E-commerce grows 30 pct in Brazil


Sao Paulo, Jan 9, 2009 (EFE via COMTEX) --
E-commerce in Brazil grew 30 percent in
2008, despite the international financial crisis that shook markets
and slowed consumption, the annual balance of the consultancy e-Bit
showed Friday.
The report said that business invoicing on the Internet, not
including automotive sales, airline tickets and judicial online
auctions, last year reached 8.2 billion reais ($3.58 billion).
Before the crisis, which deepened in the last quarter of 2008,
the growth estimate for the year was 35 percent.
The e-Bit director in charge of the report, Pedro Guasti, pointed
to consumer "intelligence" as the main factor for increasing
Brazilian e-commerce.
"The Web is a medium that offers users all kinds of information
and in the end makes them feel more secure," the executive said.
In 2008, 3.7 million Brazilian consumers made their first
purchase via Internet, which also contributed to growth and helped
avoid a downturn after the global crisis began.
For 2009, with a "correction" in the global economy as it
attempts a recovery, Brazilian e-commerce expects growth of between
20 and 25 percent to approximately 10 billion reais ($4.36 billion).

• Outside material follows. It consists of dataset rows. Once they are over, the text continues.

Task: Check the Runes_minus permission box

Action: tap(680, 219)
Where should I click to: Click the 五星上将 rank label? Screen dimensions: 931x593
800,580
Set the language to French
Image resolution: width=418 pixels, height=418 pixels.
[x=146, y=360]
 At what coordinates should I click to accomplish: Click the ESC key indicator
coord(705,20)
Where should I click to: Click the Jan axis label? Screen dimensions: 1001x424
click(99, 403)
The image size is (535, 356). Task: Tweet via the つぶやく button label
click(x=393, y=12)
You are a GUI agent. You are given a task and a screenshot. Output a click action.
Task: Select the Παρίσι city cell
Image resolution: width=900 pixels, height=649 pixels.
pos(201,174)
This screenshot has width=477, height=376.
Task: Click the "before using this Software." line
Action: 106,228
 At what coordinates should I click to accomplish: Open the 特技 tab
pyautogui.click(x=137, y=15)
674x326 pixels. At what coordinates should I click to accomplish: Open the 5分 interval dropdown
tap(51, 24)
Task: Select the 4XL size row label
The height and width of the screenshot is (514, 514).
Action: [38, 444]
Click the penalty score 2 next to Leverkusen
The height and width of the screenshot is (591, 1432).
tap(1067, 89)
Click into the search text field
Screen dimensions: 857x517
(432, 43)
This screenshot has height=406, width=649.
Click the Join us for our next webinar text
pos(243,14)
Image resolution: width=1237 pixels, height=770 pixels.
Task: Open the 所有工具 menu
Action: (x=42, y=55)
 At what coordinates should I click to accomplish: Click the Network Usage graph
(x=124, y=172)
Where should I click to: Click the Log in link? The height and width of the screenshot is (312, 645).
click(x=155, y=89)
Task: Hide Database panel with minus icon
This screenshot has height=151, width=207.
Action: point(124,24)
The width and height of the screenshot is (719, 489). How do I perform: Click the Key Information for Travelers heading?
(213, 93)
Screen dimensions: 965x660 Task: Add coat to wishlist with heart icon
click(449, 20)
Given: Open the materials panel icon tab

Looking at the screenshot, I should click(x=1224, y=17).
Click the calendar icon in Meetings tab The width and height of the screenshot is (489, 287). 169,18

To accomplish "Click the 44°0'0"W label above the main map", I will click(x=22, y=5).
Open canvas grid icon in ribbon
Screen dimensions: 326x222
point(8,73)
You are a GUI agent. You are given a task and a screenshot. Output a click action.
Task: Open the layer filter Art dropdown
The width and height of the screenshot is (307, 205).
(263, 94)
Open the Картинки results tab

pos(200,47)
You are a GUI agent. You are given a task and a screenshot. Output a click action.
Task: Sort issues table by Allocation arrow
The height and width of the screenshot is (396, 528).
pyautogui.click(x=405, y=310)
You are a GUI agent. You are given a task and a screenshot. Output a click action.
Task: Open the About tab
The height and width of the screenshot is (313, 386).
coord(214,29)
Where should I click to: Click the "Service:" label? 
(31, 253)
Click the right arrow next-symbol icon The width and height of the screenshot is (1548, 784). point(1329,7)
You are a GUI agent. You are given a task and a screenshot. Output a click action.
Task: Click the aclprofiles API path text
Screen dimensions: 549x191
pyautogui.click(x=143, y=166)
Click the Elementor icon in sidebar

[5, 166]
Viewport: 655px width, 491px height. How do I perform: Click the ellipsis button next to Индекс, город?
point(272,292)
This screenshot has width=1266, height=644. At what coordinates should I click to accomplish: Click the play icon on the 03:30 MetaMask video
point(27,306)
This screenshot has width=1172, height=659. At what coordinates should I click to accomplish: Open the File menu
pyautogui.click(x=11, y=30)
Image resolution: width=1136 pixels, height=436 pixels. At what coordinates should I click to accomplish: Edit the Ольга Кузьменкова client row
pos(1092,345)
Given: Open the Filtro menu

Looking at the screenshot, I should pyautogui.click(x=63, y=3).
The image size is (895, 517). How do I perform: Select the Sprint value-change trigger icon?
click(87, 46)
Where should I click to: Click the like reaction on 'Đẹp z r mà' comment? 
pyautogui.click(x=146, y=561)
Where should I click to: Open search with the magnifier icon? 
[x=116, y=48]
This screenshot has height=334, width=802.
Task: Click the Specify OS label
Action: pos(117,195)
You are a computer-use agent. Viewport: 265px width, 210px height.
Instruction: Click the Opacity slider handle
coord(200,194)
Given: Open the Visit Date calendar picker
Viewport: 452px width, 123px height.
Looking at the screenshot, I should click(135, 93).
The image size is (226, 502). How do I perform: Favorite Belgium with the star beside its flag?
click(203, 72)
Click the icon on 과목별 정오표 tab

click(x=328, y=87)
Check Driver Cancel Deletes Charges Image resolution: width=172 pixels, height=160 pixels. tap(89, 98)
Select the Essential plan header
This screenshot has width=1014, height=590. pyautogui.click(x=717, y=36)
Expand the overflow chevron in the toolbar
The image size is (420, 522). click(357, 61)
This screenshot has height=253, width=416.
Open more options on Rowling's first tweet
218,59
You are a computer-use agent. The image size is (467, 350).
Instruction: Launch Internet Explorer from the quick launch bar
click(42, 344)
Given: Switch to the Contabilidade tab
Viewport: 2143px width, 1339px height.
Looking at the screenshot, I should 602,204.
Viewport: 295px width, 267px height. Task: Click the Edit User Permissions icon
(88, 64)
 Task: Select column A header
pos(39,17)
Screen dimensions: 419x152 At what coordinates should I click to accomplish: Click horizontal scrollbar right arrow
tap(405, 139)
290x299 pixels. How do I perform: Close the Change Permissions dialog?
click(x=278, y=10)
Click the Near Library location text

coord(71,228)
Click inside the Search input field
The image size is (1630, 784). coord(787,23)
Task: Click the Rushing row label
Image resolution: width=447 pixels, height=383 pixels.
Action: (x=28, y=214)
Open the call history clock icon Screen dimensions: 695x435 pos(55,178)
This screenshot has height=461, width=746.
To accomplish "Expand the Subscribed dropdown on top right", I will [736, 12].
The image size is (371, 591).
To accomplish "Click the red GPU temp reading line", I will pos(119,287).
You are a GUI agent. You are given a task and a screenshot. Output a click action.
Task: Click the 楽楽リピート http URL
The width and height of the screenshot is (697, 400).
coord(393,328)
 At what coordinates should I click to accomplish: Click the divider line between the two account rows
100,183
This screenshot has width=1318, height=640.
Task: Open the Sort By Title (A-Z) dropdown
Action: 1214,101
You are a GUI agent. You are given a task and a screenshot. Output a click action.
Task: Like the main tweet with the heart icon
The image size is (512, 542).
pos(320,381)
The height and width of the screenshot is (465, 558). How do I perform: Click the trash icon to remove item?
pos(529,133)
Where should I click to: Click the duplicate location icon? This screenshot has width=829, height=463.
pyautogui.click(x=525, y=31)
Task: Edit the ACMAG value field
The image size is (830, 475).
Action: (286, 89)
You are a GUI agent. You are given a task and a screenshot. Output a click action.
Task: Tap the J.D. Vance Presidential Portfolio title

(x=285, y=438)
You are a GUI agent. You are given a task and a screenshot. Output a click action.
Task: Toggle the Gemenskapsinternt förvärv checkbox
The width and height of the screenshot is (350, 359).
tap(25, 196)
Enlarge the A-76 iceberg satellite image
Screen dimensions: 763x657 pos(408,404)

Brazil ended 2008 with close to 43 million Internet users,
according to Ibope/NetRatings statistics cited Tuesday in the
business daily Valor.
The number of cybernauts could be even greater since the
statistics included only people over 16 with Web access from home,
workplaces, schools, libraries and Internet cafes, the newspaper
said.
Brazil is expected to end 2009 with some 50 million people having
Internet access, the equivalent of close to 26 percent of the



population.
"The last two years were periods of very strong growth for the
Internet, a phase that won't be repeated in 2009, but the country
will undoubtedly keep up a good rhythm of increased access," the
coordinator of the technology research center of the Getulio Vargas
Foundation, Fernando Meirelles, told Valor.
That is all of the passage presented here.